After October 31, 2003, all revenues from interruptible and other new
transportation service for Northern Border Pipeline will no longer be subject to
sharing and thus will be retained by Northern Border Pipeline. During 2001,
Northern Border Pipeline and Midwestern Gas Transmission filed and received
approval to implement several new services. The interstate pipelines intend to
continue to develop other new services to meet customer needs and seek the
FERC's authorization to implement such services. Revenues from these sources are
expected to be minimal for the near term.
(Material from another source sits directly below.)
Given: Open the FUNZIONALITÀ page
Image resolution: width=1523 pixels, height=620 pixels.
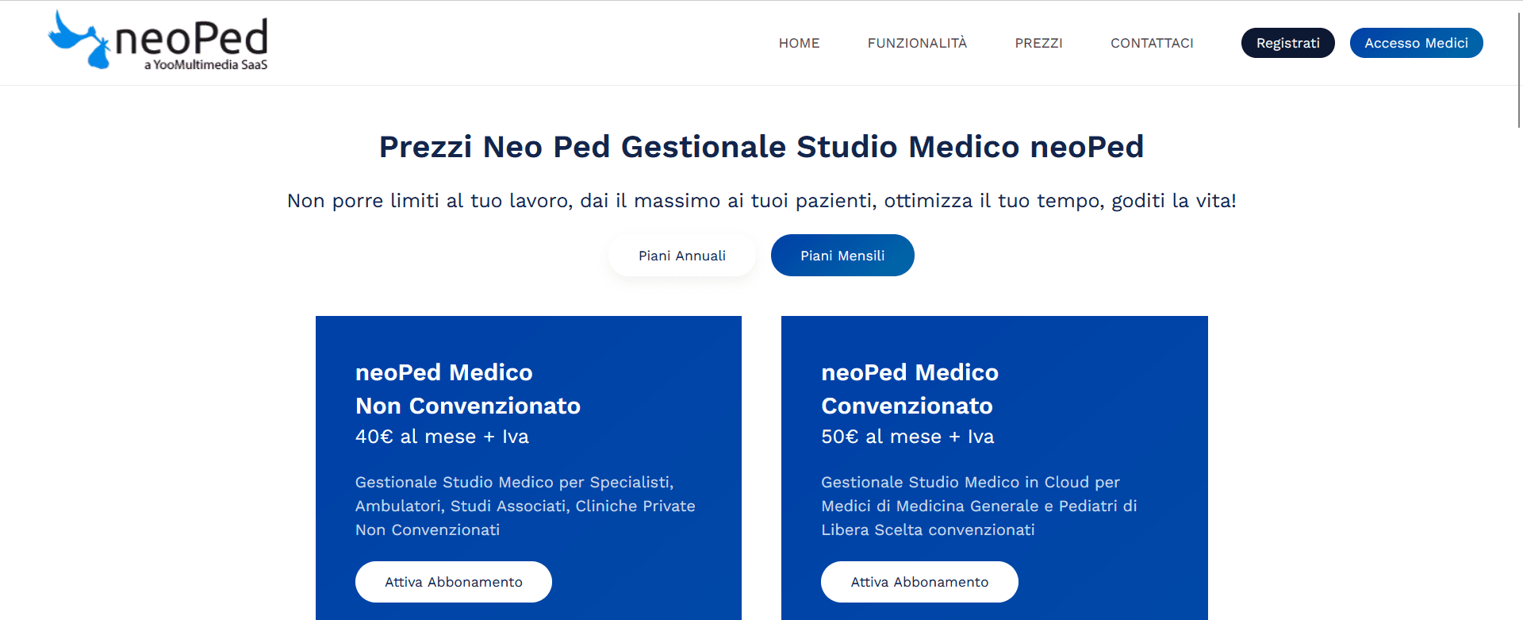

The interstate pipelines are subject to the requirements of FERC Order
Nos. 497 and 566, which prohibit preferential treatment of their marketing
affiliates and govern how information may be provided to those marketing
affiliates. In September 2001, the FERC issued a Notice of Proposed Regulation
proposing new standards of conduct that would apply uniformly to natural gas
pipelines and transmitting public utilities. FERC is proposing one set of
standards to govern relationships between regulated transmission providers and
all energy affiliates. Should a final rule be issued in this proceeding, we may
be subject to standards that could result in additional costs and separation of
functions and staffing with our affiliates.

NATURAL GAS GATHERING AND PROCESSING SEGMENT

Our gas gathering and processing segment provides services for the
gathering, treating, processing and compression of natural gas and the
fractionation of natural gas liquids ("NGLs") for third parties and related
field services. We do not explore for, or produce, crude oil or natural gas, and
do not own crude oil or natural gas reserves.
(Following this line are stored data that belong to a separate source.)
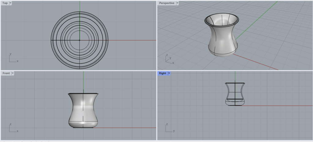The width and height of the screenshot is (313, 142).
Task: Click the red axis line in Right viewport
Action: [275, 106]
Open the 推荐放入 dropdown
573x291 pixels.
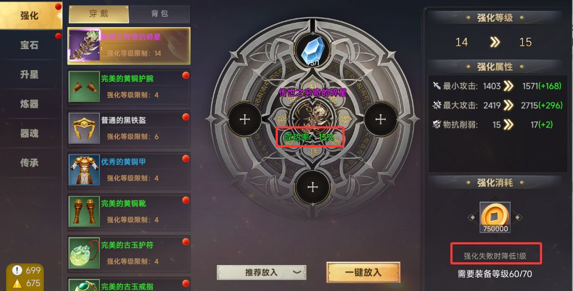(x=262, y=273)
On March 30, 2001, we completed our purchase of Bear Paw Energy for
approximately $381.7 million, paid with 5.7 million of our common units valued
at $183 million and $198.7 million in cash. Bear Paw Energy has extensive
natural gas gathering, processing and fractionation operations in the Williston
Basin in Montana, North Dakota and Saskatchewan as well as gas gathering
operations in the Powder River Basin in Wyoming. In the Williston Basin, Bear
Paw Energy has over 3,000 miles of gathering pipelines and four processing
plants with 90 mmcfd of capacity.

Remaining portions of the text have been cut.